On Tue, Jun 29, 2004 at 10:27:50AM -0400, John Leslie wrote:
| 
|    The short answer, of course, is the empty list. CSV does not seek to
| change how email is done. It does not seek to say anything must be done
| differently. (This is why we see it as orthogonal to SPF.)

To provide clarity, can you explain if by the above "SPF"
you mean "Unified SPF" or "SPF Classic"?

"Unified SPF" always examines the HELO domain, offers an
authentication status, and gives receivers an opportunity to
perform whitelisting or rejection operations based on that
result.  It does this independent of examination of the
return-path or the PRA.

"SPF Classic" by comparison only performs spoof detection on
the HELO name, and always checks the return-path.

Unified SPF even solves the forwarding problem by allowing a
receiver site to whitelist forwarders by HELO name,
overriding the return-path result.

It appears to me that the set of features offered by Unified
SPF overlaps with the features offered by CSV.  Please
correct me if I'm wrong; my understanding of CSV is
obviously not as good as yours :)

|    Operators of MTAs are free to change nothing; and things will work
| about as well as they do now -- until spammers escalate things so that
| overly-broad IP blacklists are applied widely and the MTA's IP address
| finds its way onto them.
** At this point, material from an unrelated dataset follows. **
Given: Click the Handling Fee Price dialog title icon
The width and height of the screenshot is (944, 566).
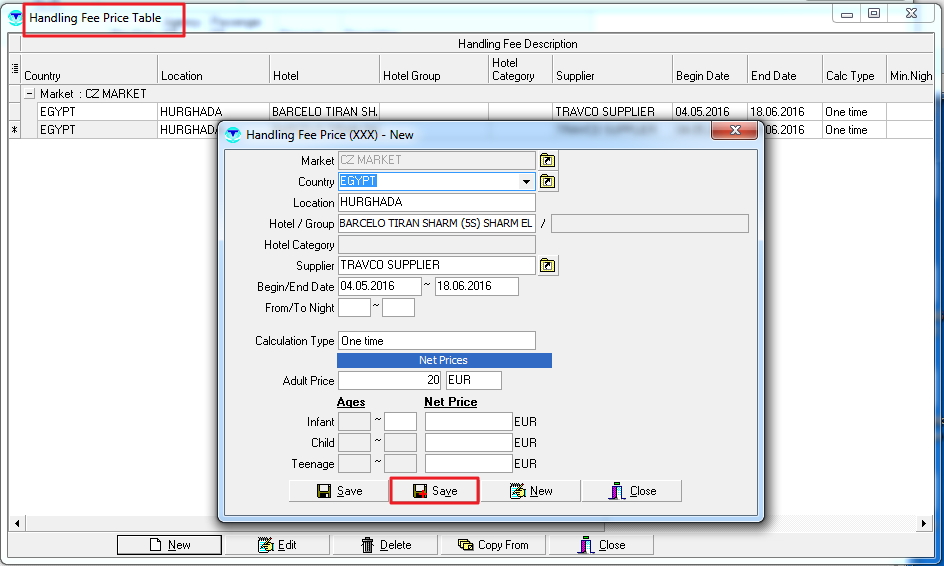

Possibly, they'll even be miraculously lucky
| and its IP address _won't_ find its way onto any blacklist. ;^)

The above is also true of Unified SPF.

|    If/when they get caught by that kind of problem, they need to ensure
| that the EHLO string the MTA uses is a legal domain name (which it
| should be already; but I did say _no_ changes were necessary), and that
| they can cause a simple SRV record to be placed under that domain.

The above is also true of Unified SPF, except that the
record is the SPF TXT or MARID record.

|    We advise MTA operators not to wait for problems to show up, but
| to place the SRV record quickly, to show that they acknowledge
| responsibility for the actions of that MTA, and place PTR records
| for a few average-or-better accreditation services as well.

The above is also true of Unified SPF.

|    The syntax of the SRV record is remarkably simple: you have the
| "target" name, which will be the same as the EHLO string, plus two
| bits of information, which for the vast majority of cases should be
| set to authorized=yes and list-empty=no.

The syntax of the SPF record for the MTA is TXT "v=spf1 a -all".

|    And let us not forget the rather significant number of individuals
| who already find themselves paralyzed by IP blacklists: they can
| place the SRV and PTR records, demonstrating full accountability and
| good reputation; and make a convincing case that any receiving SMTP
| server that now blacklists them (perhaps because they're using a
| cable provider) can simply implement CSV and stop having to respond
| to complaints. ;^)

Yes, it would be a great benefit to the wrongly-blacklisted
folks if they could positively accept responsibility at the
HELO or return-path levels and thereby override
provider-based negativity.

This argument is made at

  http://spf.pobox.com/slides/unified%20spf/0429.html

if we replace "MTAMark=no" with "listed on DUL blacklist".